The proportion of non-respondents in this study is high. There are several factors that might have contributed to this: for example, because the weight-stop course had little effect, there were some participants who did not want to talk about their experience. To reduce the dropout rate, a more assertive recruitment strategy could have been used, but that was not pursued here because of a shortage of time and resources. In future studies, this could be prioritized more highly in order to increase the response rate. Nevertheless, despite the low response rate, the present study is still deemed useful in providing insight into experiences in weight-loss programs, considering the lack of research in this field (28).

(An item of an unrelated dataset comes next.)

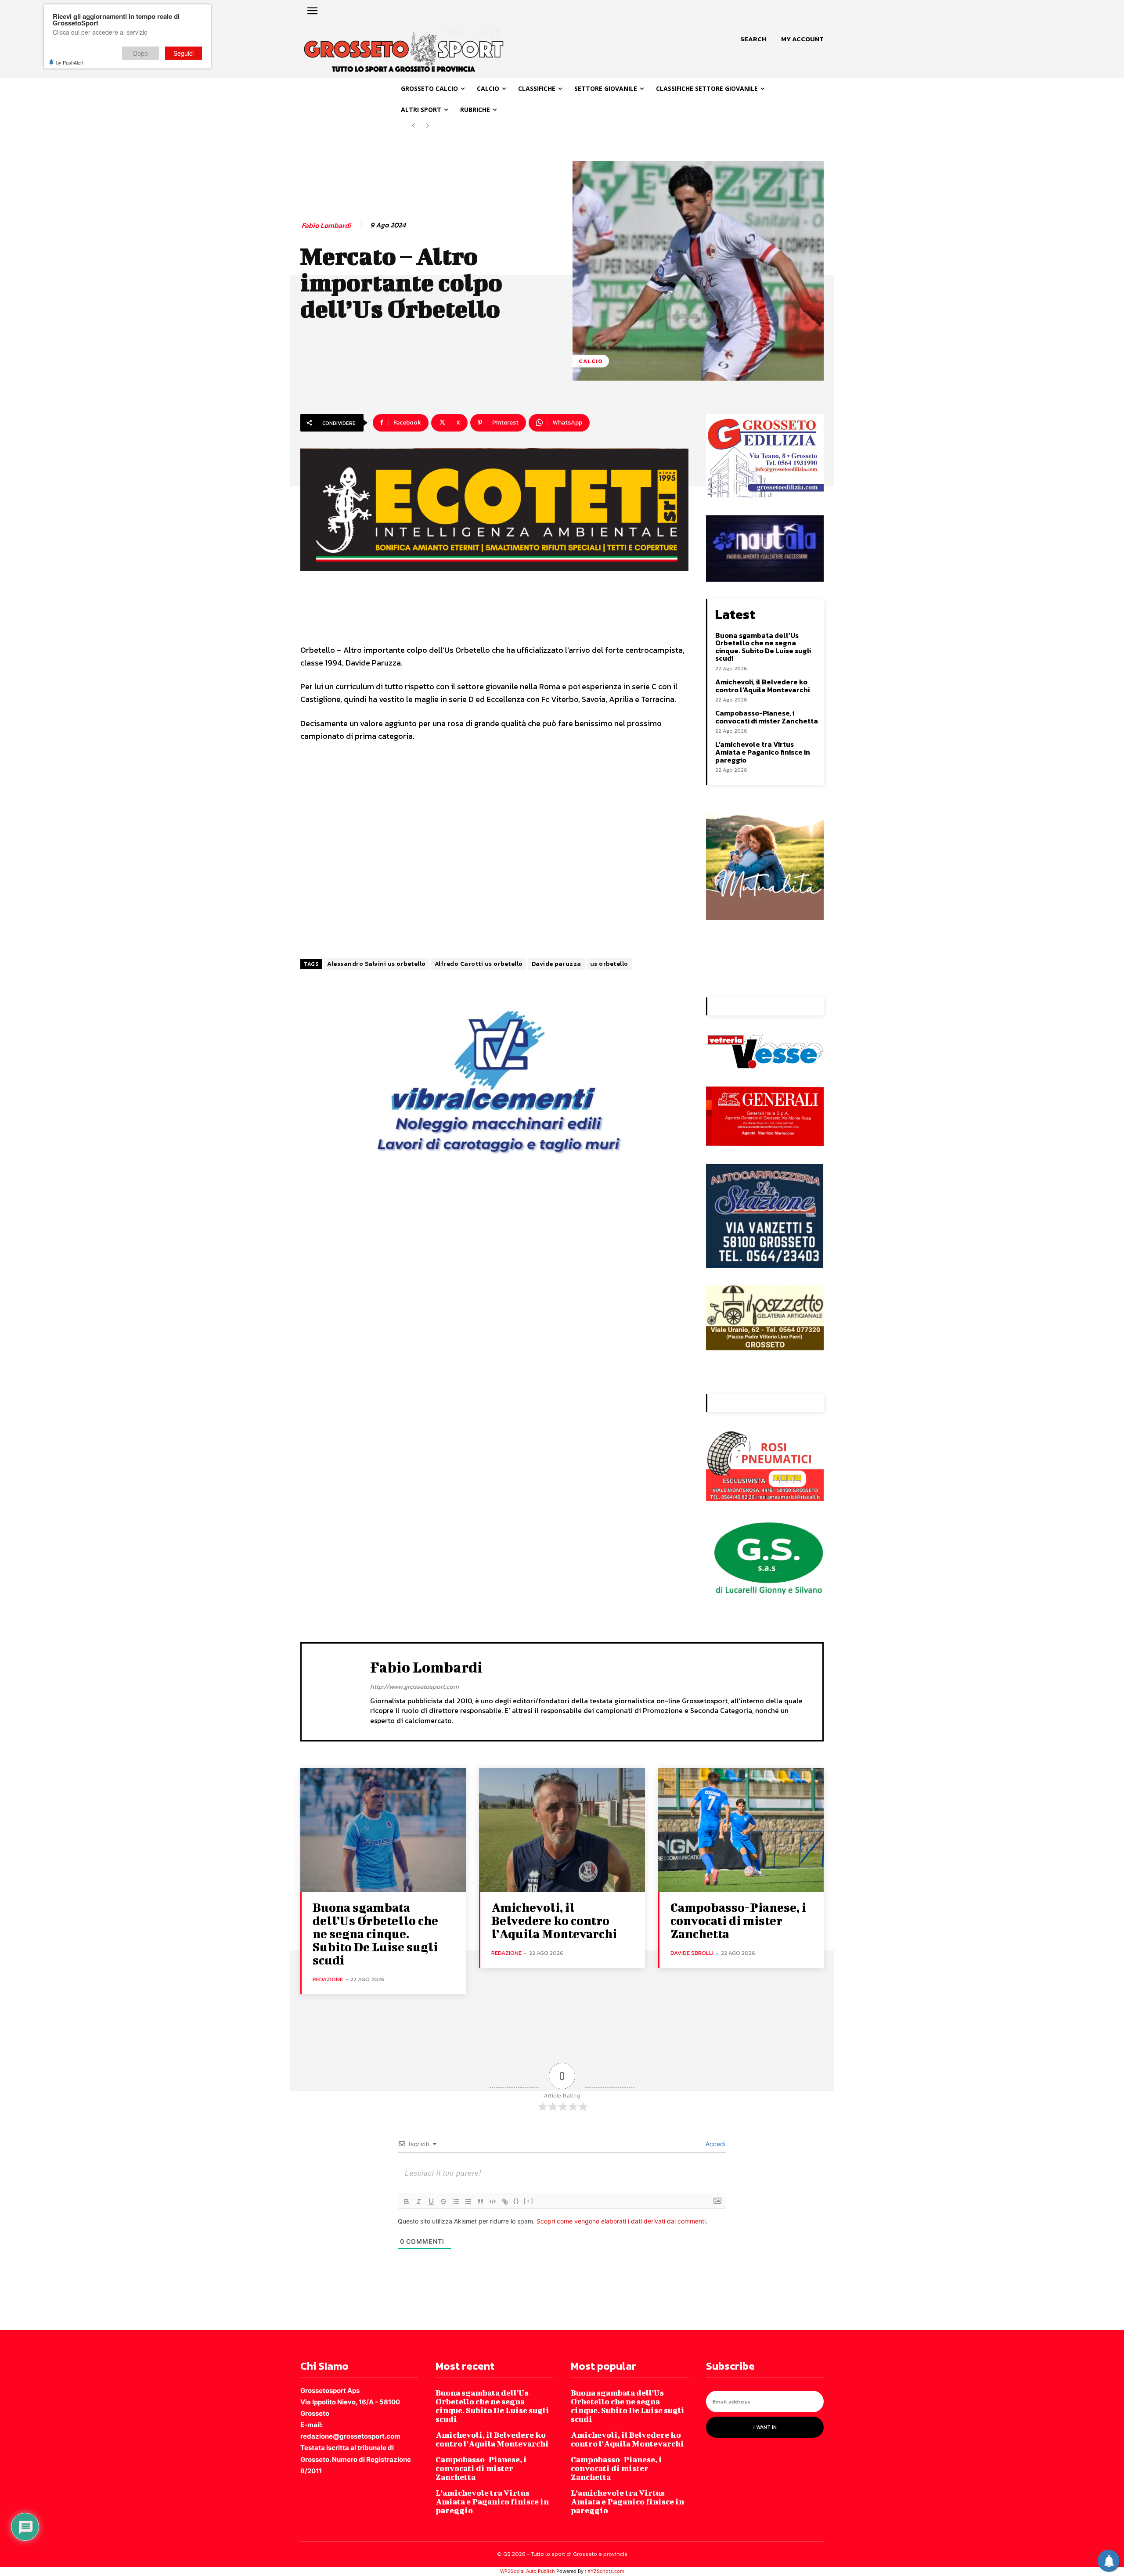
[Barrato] (443, 2201)
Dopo (140, 53)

There was a large proportion of women in the study population and in the sample. In the present analysis, we have not examined whether there is a difference between men and women’s stories. However, this might be interesting to examine in future analyses, in particular because there is a paucity of studies highlighting men’s understanding of obesity and their beliefs and experiences with, for example, weight-loss interventions (29).

Conclusion

Given the study’s results, it is worth pointing out that participants did not evaluate their own health in terms of the health recommendations used in the course; nor did they use weight as a tool for measuring health, as it is conceived on the basis of the anti-obesity position. The study demonstrated that weight-stop students do not lack information on health, diet, or exercise, but that after participation in the course they prioritize differently in terms of health and weight. It is possible that health prevention could be optimized by focusing more on everyday life and its significance for health and obesity, and it is recommended that there be greater flexibility in terms of how “health” and “weight” are conceptualized and articulated. It is important that future research and deployment projects on preventive measures regarding overweight include systematic exploration of the experiences of overweight participants in weight-stop programs. This could be done, for example, by observing participants and interviewing them before, during, and after the course, in order to examine how narratives, health, and weight changed in relation to their experiences of success and/or failure.

Authorship declaration

Rikke Søndergaard was in charge of the design and planning of the research project. Rikke Søndergaard conducted the interviews, made the initial narrative analysis, and wrote first draft of the paper. Niels Buus participated in critically interpreting the analyses and writing the final version of the paper.

Authorship statements

Both authors met the four authorship criteria in the latest guidelines of the International Committee of Medical Journal Editors.

Disclosure

Both authors declare that they have no knowledge of any conflicts of interest.